This is a bit weird. About twenty minutes ago, I finished a cigarette, got into "bed", and began reading a book which I am approximately halfway through and which is rapidly becoming one of my favourite books. The bit I was reading quickly became rather abstract and simultaneously extremely silly (typical of this author), and because the book is written in a somewhat conversational tone, the author suggested a break and inserted a(n)* (seemingly -- I haven't read past it yet) unrelated poem. I don't generally smoke a cigarette every twenty minutes, but at the suggestion of taking a break, an activity I often accompany with smoking, I felt a compelling psychosomatic urge to smoke, and I did.

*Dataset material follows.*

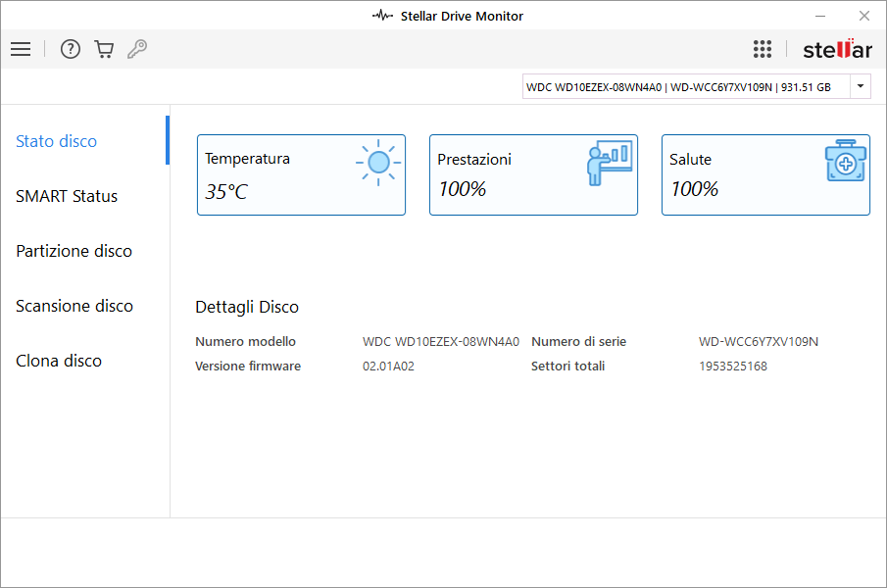The image size is (887, 588).
Task: Click the Stellar logo
Action: tap(837, 49)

Now the book I have probably read, at least in a cover-to-cover fashion, more than any other, and which informs the way I think about many things, is also by this author, and I know it so intimately that I feel, when reading this person's prose, that I am engaged in conversation with this person. Even further, this author seems to think about many things in a way that is very close to my own tendencies, and I therefore feel a slight kinship. My question is, did the author effectively tell me to smoke, in a similar manner to the way people take all sorts of cues from cultural icons? For those who've read or heard of Julian Jaynes**, was this some sort of vestige of my bicameral mind at work, using something I read, instead of an auditory hallucination, as its medium?
*Question for Noodles' ilk: do I say "a" or "an" here? It must be "a" in speech because of the parenthetical "seemingly", but in speech we often conflate the two articles based on the sounds of vowels -- mathematicians say "there exists a unique..." so often that it begins to grate on my soul.
**Interesting, but not the author I'm currently reading, although that author has written about vaguely similar subjects and the two have theories of the mind which probably oppose each other where they intersect.